ABOUT THIS TASK ▸ Filter these entries, keeping only lines that hold the word "computer".

- - - -

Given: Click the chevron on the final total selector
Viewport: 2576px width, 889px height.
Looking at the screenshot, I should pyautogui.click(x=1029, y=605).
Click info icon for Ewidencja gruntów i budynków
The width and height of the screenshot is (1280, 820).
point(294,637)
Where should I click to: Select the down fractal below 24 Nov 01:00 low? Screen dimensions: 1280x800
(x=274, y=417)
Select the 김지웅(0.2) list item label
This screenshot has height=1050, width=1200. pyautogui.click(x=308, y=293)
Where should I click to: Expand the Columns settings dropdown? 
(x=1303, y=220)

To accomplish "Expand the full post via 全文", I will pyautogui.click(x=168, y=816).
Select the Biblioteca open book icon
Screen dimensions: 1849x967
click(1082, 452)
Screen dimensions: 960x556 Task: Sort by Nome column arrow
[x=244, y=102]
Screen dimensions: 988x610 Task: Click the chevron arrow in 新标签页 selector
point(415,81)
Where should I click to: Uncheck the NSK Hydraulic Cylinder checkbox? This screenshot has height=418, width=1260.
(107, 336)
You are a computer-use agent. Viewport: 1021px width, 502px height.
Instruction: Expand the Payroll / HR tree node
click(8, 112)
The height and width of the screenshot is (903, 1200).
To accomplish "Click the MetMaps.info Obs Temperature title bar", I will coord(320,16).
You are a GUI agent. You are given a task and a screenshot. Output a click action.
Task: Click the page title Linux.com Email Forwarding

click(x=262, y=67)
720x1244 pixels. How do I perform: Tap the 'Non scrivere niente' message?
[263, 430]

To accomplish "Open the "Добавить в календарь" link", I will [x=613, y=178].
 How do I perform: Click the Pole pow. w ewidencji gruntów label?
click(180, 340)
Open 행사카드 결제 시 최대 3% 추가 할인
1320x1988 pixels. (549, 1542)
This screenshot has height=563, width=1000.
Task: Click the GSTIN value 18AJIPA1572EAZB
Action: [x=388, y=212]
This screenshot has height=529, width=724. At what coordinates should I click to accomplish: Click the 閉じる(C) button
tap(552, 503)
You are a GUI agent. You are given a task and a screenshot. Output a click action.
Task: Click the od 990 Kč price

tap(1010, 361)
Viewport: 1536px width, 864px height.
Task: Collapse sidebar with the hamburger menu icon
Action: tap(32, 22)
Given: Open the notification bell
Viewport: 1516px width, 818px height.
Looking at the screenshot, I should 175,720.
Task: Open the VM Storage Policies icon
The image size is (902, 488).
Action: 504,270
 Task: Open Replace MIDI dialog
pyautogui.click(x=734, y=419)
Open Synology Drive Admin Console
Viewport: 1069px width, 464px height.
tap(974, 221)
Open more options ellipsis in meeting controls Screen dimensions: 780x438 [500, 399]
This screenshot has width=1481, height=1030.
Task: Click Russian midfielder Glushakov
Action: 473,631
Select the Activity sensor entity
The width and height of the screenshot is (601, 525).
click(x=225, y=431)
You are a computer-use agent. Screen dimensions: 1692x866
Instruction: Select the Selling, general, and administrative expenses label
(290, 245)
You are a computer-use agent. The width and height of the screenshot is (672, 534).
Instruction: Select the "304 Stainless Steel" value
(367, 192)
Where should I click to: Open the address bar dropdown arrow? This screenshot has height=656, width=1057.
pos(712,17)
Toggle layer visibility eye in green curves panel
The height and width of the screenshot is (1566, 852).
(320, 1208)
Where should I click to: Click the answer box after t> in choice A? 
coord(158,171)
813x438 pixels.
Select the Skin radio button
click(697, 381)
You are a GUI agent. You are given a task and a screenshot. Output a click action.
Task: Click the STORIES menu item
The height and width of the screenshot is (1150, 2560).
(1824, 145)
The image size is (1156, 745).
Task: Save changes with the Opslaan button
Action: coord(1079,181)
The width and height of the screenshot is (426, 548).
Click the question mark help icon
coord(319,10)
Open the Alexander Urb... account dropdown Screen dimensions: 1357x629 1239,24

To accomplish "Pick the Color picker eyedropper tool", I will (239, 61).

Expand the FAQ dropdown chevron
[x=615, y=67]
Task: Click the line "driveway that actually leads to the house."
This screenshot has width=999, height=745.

- - - -

EXPECTED ANSWER ▸
You are a computer-use agent. Viewport: 1021px width, 502px height.
You are a computer-use agent. Screen dimensions: 1692x866
You are a computer-use agent. The width and height of the screenshot is (672, 534).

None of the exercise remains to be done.